En el Boat Show 2016, a realizarse en Fort Lauderdale, Florida, ustedes podrán encontrar el yate que cumpla con todos sus deseos para perderse en altamar. En el evento se reúnen los fabricantes de yates para presentar sus nuevos modelos.
Lizbeth Hernández
31 octubre 2016 21:4 Última actualización 01 noviembre 2016 5:0
Los yates también se pueden adquirir bajo el esquema de propiedad fraccionaria, en donde se paga sólo una parte del valor total. (Especial)

Los yates también se pueden adquirir bajo el esquema de propiedad fraccionaria, en donde se paga sólo una parte del valor total. (Especial)

Cuando la cuenta del banco es lo suficientemente abultada se pueden permitir ciertos caprichos. No basta con tener suficientes propiedades o autos de lujo. Hay un club exclusivo al que muy pocos pueden entrar: los millonarios que poseen yates y disfrutan amaneceres y atardeceres en altamar con una copa de champaña en la mano.

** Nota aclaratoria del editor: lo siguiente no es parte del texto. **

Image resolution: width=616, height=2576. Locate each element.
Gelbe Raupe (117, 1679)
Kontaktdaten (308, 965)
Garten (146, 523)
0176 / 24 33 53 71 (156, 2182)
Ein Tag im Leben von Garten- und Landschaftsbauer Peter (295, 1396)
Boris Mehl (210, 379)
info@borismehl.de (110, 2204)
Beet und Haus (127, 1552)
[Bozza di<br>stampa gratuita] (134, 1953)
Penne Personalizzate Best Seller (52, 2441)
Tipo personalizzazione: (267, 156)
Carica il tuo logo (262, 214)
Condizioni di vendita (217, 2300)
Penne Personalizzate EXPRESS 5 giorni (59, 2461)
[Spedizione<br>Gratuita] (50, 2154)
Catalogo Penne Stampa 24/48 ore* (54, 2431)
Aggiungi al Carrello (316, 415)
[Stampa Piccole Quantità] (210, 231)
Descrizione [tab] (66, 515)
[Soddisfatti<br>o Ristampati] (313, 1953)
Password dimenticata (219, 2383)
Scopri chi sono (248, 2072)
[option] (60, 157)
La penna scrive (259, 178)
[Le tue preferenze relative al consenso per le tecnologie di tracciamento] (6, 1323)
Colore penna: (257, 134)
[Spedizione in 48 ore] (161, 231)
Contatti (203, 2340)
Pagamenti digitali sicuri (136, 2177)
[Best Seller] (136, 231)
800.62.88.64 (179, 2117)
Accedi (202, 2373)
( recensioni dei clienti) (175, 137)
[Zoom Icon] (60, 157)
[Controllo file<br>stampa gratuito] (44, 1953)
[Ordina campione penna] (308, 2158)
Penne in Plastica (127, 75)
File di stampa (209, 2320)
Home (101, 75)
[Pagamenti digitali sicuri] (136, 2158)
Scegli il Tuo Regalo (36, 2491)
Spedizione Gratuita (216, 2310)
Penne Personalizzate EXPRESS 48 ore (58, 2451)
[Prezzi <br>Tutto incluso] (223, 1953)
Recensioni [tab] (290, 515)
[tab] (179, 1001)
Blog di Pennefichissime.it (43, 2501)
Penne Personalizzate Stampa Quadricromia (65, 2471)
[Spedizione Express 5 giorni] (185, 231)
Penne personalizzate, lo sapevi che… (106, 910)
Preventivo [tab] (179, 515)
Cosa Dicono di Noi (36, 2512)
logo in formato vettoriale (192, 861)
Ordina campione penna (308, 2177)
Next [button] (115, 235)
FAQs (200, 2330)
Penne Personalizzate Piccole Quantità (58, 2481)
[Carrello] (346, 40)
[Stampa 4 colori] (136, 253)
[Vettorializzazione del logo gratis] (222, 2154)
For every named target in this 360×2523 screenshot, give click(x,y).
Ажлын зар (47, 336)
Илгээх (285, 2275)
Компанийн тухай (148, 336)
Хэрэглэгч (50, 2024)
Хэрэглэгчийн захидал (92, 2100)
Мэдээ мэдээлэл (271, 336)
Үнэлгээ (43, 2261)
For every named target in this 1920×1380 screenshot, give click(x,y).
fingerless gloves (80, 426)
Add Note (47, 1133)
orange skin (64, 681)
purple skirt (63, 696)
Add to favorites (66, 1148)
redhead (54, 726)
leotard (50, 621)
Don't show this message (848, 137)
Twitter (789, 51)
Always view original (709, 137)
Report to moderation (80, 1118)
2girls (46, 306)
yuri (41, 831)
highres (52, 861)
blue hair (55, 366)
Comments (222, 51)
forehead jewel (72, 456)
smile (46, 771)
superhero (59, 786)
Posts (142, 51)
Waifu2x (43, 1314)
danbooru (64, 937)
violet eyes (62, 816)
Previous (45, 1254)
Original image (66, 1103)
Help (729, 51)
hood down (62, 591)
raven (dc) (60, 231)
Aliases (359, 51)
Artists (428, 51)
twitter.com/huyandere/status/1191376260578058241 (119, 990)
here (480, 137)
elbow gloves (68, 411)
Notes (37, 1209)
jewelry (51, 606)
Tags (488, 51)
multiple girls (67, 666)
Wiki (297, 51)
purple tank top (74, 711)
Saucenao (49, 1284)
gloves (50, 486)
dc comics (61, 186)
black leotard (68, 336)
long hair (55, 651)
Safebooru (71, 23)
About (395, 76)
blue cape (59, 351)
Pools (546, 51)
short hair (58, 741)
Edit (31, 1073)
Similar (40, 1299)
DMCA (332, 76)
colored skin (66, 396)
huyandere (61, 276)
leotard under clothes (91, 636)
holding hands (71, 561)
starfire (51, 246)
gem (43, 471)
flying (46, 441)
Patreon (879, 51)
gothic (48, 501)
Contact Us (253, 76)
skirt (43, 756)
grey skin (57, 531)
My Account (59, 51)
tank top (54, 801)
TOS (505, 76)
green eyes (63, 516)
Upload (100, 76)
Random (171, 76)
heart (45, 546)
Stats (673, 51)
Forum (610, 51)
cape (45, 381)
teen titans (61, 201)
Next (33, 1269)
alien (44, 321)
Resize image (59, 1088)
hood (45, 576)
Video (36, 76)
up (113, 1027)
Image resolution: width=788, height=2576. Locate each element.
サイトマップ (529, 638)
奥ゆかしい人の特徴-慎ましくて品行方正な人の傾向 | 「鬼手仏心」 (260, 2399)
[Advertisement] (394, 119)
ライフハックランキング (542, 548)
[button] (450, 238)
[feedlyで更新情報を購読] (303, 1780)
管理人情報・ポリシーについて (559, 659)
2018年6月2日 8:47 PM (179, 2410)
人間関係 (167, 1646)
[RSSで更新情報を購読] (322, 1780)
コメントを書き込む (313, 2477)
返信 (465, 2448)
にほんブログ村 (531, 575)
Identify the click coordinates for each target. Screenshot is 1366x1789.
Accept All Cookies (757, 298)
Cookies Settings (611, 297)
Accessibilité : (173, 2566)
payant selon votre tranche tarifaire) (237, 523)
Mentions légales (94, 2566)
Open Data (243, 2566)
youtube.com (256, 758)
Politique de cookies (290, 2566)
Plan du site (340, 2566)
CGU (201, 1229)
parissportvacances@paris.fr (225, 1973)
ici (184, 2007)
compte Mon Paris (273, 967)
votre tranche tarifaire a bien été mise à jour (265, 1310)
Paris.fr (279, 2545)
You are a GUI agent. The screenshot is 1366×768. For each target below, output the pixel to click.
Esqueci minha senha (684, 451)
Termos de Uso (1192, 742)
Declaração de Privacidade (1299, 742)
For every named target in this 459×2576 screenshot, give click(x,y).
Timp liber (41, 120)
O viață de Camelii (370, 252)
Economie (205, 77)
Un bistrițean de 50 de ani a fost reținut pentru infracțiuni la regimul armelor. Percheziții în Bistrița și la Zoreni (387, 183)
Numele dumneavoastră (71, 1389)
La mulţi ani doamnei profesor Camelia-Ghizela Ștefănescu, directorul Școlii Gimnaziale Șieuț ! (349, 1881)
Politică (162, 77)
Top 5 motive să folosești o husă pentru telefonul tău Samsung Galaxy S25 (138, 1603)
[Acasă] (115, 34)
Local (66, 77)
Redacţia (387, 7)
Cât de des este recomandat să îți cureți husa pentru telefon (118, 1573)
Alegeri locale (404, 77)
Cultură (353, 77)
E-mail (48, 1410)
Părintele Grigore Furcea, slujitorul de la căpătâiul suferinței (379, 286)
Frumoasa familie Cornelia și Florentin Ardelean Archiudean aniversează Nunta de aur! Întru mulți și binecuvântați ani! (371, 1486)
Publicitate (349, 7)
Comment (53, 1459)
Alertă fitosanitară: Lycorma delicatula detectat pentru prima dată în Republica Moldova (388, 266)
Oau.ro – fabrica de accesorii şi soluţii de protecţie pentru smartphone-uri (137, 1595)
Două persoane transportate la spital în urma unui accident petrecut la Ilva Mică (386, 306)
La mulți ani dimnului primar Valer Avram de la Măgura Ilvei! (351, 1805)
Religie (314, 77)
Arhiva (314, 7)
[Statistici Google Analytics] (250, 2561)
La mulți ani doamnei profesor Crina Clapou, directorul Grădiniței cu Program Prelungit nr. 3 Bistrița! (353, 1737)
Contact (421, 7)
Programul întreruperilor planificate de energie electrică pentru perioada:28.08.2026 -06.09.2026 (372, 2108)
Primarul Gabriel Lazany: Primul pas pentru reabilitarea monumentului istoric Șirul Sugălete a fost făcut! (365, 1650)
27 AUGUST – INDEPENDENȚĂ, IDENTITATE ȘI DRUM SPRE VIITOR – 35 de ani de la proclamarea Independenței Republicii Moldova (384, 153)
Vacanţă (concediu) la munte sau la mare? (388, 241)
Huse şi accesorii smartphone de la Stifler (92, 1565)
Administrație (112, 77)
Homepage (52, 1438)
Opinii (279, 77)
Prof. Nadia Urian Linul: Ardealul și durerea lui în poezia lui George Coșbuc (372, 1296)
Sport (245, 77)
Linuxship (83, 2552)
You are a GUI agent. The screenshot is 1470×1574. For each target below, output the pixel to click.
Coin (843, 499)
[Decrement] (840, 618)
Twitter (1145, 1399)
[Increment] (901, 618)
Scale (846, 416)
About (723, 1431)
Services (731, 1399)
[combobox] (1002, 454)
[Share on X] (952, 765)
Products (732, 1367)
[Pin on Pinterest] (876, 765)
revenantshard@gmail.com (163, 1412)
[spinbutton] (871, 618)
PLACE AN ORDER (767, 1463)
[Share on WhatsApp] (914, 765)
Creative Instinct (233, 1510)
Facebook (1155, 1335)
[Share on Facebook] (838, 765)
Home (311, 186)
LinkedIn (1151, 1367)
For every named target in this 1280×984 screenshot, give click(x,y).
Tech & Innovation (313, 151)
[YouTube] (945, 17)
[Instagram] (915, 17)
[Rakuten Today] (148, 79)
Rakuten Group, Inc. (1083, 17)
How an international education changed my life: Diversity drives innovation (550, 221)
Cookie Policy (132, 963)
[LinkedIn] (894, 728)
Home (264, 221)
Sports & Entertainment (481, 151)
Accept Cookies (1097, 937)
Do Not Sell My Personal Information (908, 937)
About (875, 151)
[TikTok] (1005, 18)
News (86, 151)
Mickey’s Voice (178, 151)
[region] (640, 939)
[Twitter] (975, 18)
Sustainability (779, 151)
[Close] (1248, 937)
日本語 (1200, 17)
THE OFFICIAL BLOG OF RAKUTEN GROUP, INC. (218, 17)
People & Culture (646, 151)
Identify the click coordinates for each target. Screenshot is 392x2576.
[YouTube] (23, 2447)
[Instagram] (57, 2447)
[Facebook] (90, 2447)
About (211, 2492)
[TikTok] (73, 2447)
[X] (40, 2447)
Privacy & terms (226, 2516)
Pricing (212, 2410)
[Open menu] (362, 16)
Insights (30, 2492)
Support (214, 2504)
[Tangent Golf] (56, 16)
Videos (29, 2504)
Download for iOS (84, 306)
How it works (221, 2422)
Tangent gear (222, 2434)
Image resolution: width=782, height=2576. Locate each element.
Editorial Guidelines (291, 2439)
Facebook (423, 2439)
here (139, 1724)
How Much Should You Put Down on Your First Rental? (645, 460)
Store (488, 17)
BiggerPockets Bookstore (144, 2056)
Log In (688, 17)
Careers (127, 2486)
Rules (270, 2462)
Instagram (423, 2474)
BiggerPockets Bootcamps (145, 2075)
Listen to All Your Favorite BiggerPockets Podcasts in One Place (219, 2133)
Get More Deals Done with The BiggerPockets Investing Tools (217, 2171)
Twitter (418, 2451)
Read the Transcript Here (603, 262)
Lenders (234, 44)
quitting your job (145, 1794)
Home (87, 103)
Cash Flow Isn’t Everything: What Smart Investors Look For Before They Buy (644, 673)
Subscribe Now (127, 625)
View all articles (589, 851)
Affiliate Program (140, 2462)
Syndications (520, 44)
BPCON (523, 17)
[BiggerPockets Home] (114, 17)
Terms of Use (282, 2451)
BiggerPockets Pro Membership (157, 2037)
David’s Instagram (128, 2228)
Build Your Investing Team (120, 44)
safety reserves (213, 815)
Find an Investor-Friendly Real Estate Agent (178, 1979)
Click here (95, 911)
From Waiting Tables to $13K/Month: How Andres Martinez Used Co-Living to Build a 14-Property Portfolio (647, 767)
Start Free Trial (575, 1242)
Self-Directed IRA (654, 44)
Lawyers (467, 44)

Estas embarcaciones son recintos para el placer y la contemplación. Equipados con todo lo necesario para no volver a tierra en días, a bordo de un yate el tiempo se detiene. Es la oportunidad de conocer el mar de otra manera, desde dentro. Basta con poner el pie en uno de éstos para repetir la experiencia.

Del 3 al 7 de noviembre en Fort Lauderdale, Florida, se realizará el Boat Show 2016. En el evento se reúnen los fabricantes de yates para presentar sus nuevos modelos. El precio de cada una de estas casas flotantes varía dependiendo del tamaño y los acabados; los que presenta Princess Yachts cuestan entre 500 mil y 6.5 millones de dólares.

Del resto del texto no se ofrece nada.